UPDATE 1-European slowdown weighs on Suez waste revenue
* Germany, Benelux waste volumes down 9.7 pct
* European waste still on downward trend at start of Q2
* Energy from waste business is growing (Adds detail, background)
PARIS, April 22 (Reuters) - Shrinking European industrial output hit revenue at Suez Environnement's waste business in the first quarter and the French group said there was no sign of an improvement so far in April.
The water and waste group said on Monday its first-quarter revenue fell 2.6 percent to 3.5 billion euros ($4.7 billion).
However, cost cuts lifted earnings before interest, tax, depreciation and amortisation 0.8 percent to 570 million euros.

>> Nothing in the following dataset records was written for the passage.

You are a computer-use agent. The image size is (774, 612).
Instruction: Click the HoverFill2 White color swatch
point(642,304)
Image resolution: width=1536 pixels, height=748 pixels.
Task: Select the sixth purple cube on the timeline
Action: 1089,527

"The European waste division has been affected by a decrease in treated volumes, a direct consequence of the decline of industrial production in Europe," chief executive Jean-Louis Chaussade said in a statement.
Revenue from the firm's European waste division fell 4.6 percent to 1.58 billion euros, but revenue from its European water business was up 3.3 percent to 1.04 billion euros.
Chief financial officer Jean-Marc Boursier said that at the start of the second quarter, the European waste business remained on the first-quarter downward trend.
"Looking at the first two weeks of April, we are still on a downward slope of about four percent," Boursier said.
Suez Environnement, the world's second-largest water and waste group after French peer Veolia, earns 69.7 percent of its revenue in Europe, with France accounting for 36.3 percent of total revenue and Spain 9.9 percent.
The European waste business was affected by negative volumes, adverse weather conditions, and negative commodities prices, Suez said.
The slowdown was the worst in the Benelux/Germany zone, where revenue was down 9.7 percent. Sorting and recycling was down due to negative price and volume effects, but the energy recovery business was up thanks to strong volumes.
The company said it was building energy from waste units in the UK and had signed a 25-year, 850-million-euro contract for an energy-to-waste plant in Poznan, Poland, which was the largest tender ever for a public-private partnership in Poland.
Suez maintained its financial forecasts for 2013, which are based on stagnant growth in Europe. The firm said in February it expects turnover and profit will grow this year. The company will cut costs by at least 150 million euros this year.
Suez shares have more than halved since 2008, but have been on an upward trend since the end of November, rising more than 25 percent to over 10 euros, from a low under 8 euros. The firm's market capitalisation now stands at 5.02 billion euros.
In 2012, Suez Environnement's profit fell 22 percent to 251 million euros.